Remembrance of Things Past

Much of what cats do is instinctual. A cat may have never put a paw outside, yet he will still do things that hark back to his untamed ancestors.

Most of Linda Schwarz’s cats stay indoors, but a few go outside during the day -- with supervision. “I notice when they’re outside, they change the spot where they sleep,” the longtime cat lover remarks. She believes “it’s an instinct so that they’re not known to be in the same place” all the time.

One of her cats, Tony, is an indoors-only guy now, but he started off as a stray. Schwarz remembers, “He would always sleep in a different place.” Sometimes he’d nap in the neighbor’s doghouse. Other times, he’d sack out on a cat bed

in her open garage. In warmer weather, she’d glimpse him sleeping on a mulch pile.

“In the wild,” observes Lewis, “a cat must be vigilant against predators; sleeping in unusual places is one way a cat can vary her routine to protect herself.” Animal behaviorist Susan Tripp spins this idea out a little further: “Cats see the world through the eyes of a predator and the eyes of prey.”

Your house cat’s ancestors knew or sensed how easy it was for the hunter to become the hunted.
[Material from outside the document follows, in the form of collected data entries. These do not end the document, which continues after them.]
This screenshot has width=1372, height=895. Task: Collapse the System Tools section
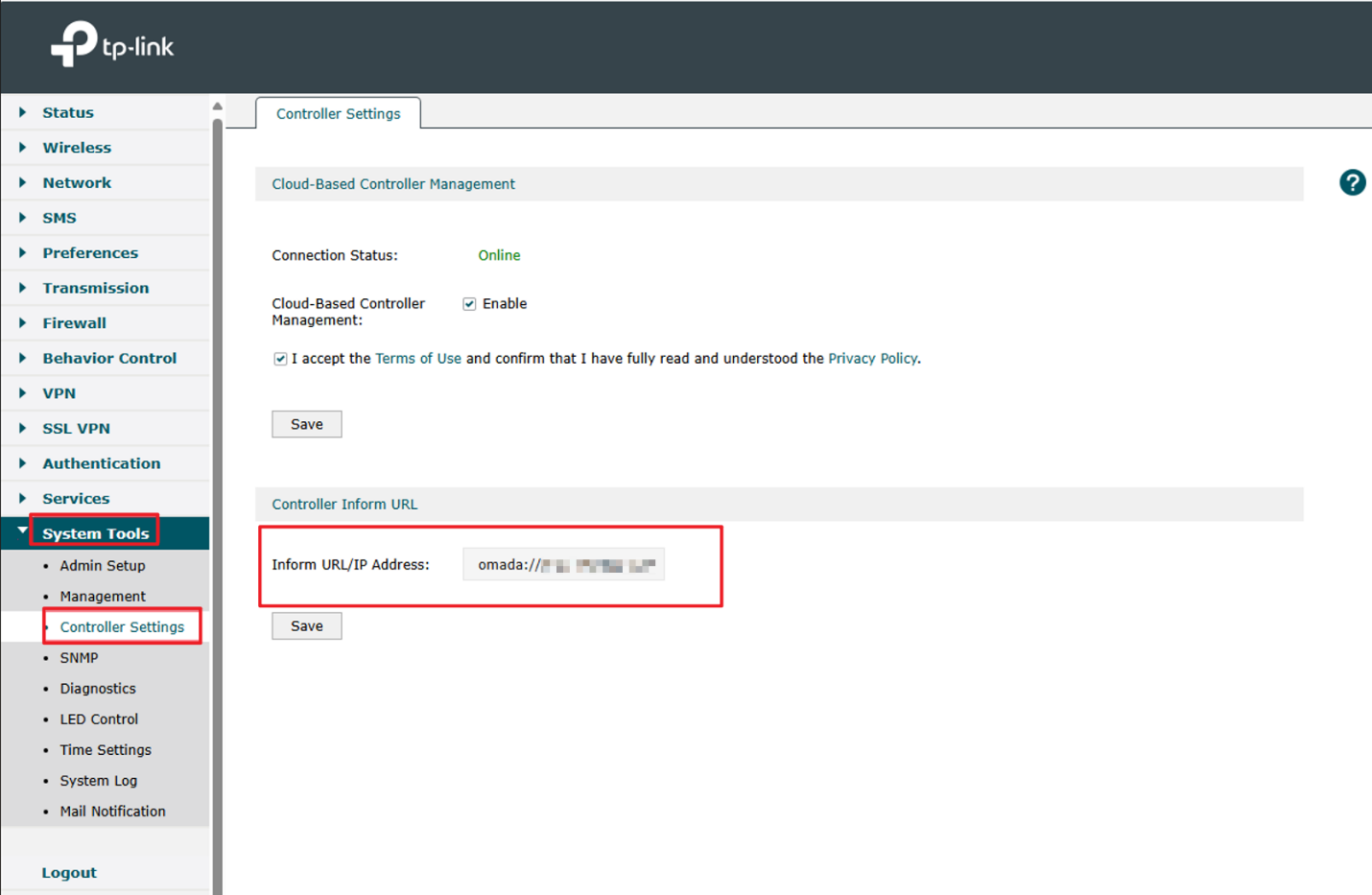pyautogui.click(x=95, y=533)
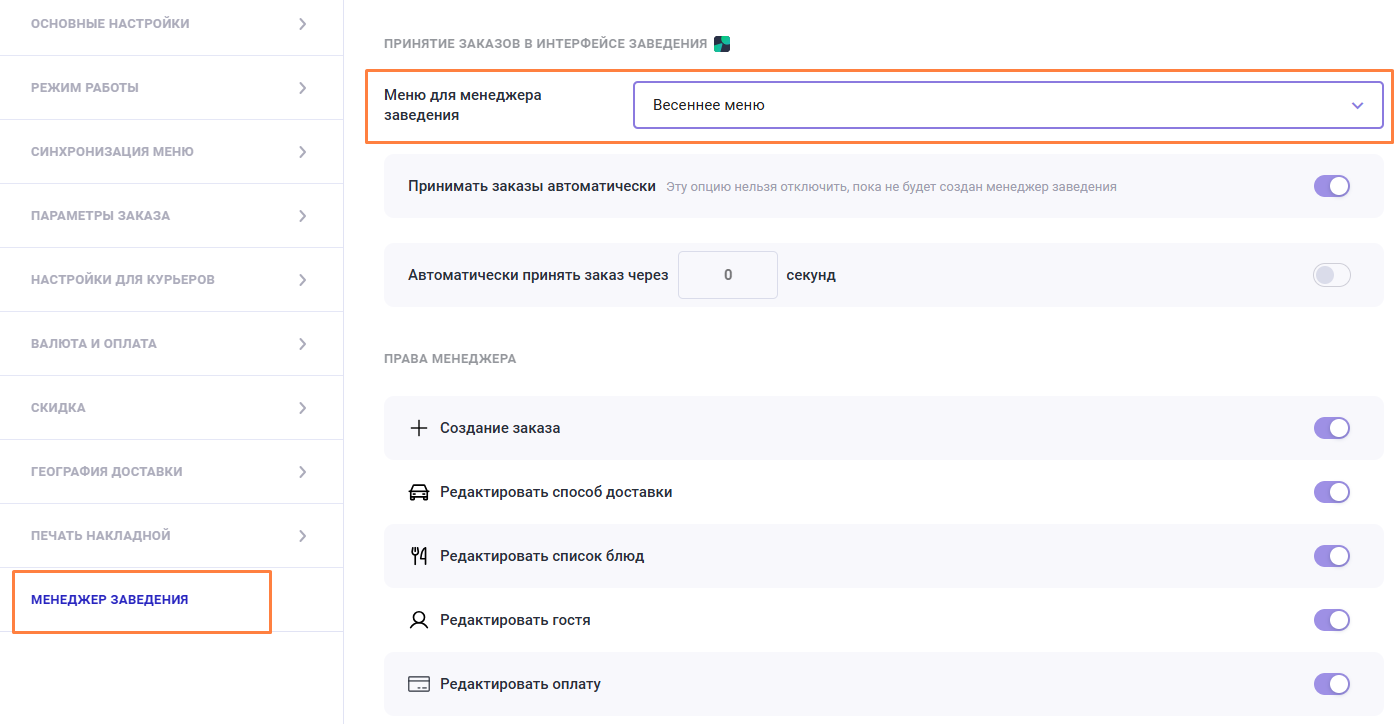This screenshot has width=1399, height=724.
Task: Click the plus icon beside Создание заказа
Action: [x=419, y=428]
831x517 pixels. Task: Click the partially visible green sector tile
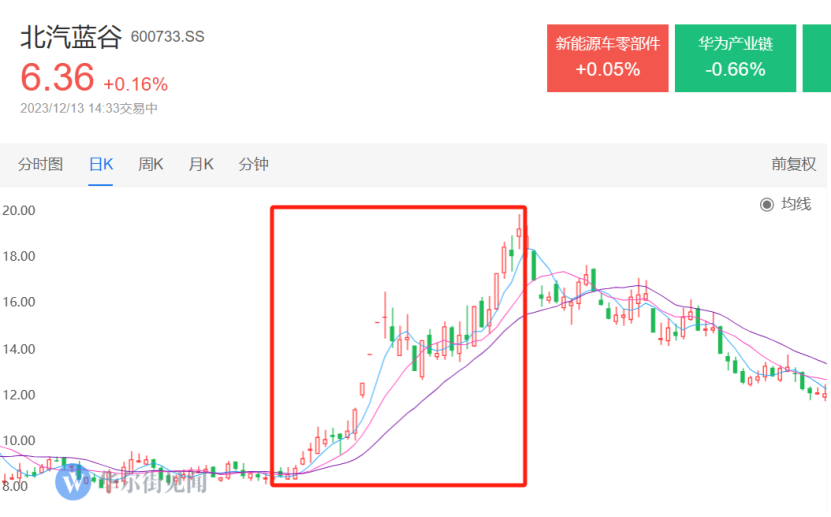(817, 58)
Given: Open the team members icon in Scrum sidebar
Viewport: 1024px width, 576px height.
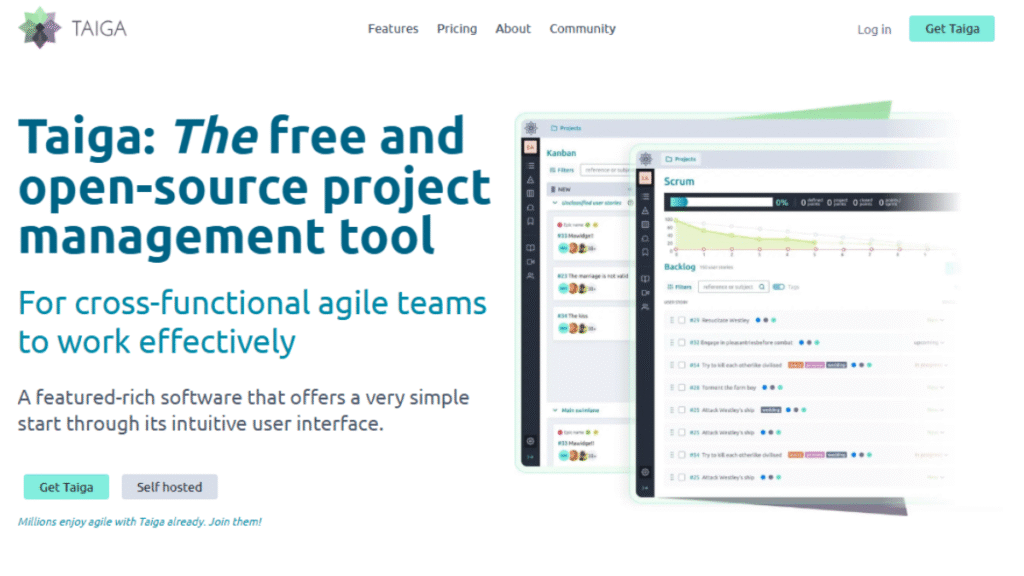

This wariness is hardwired into their descendants’ psyche. It’s the same instinct that sometimes drives a pampered mother cat to move her newborn kittens all around the house, even though they are perfectly safe.

It has also been suggested that cats in the wild rotated their sleeping places to keep fleas and other external parasites in check.

These cats have found some, uh, interesting positions in which to sleep:

The Territorial Imperative

Cats, like feudal lords, are great believers in hierarchy and territorial rights.

“In a multi-cat household, cats will alternate sleeping spots according to the hierarchy of the home, with the dominant cats claiming preferred sleeping spots and sharing them with more submissive family members, much as they do in the wild,” Lewis says.

There are bound to be shifts in the population. An old cat dies. A new cat or kitten joins the household. A long-term foster gets adopted. And with each shift, both the hierarchy and the territory shift, too.

Ask Moonlight. She took to the cellar when the kittens got on her nerves. When the last one left for his new home at the end of September, my lilac-colored friend came back upstairs and seized the power-sleeping chair.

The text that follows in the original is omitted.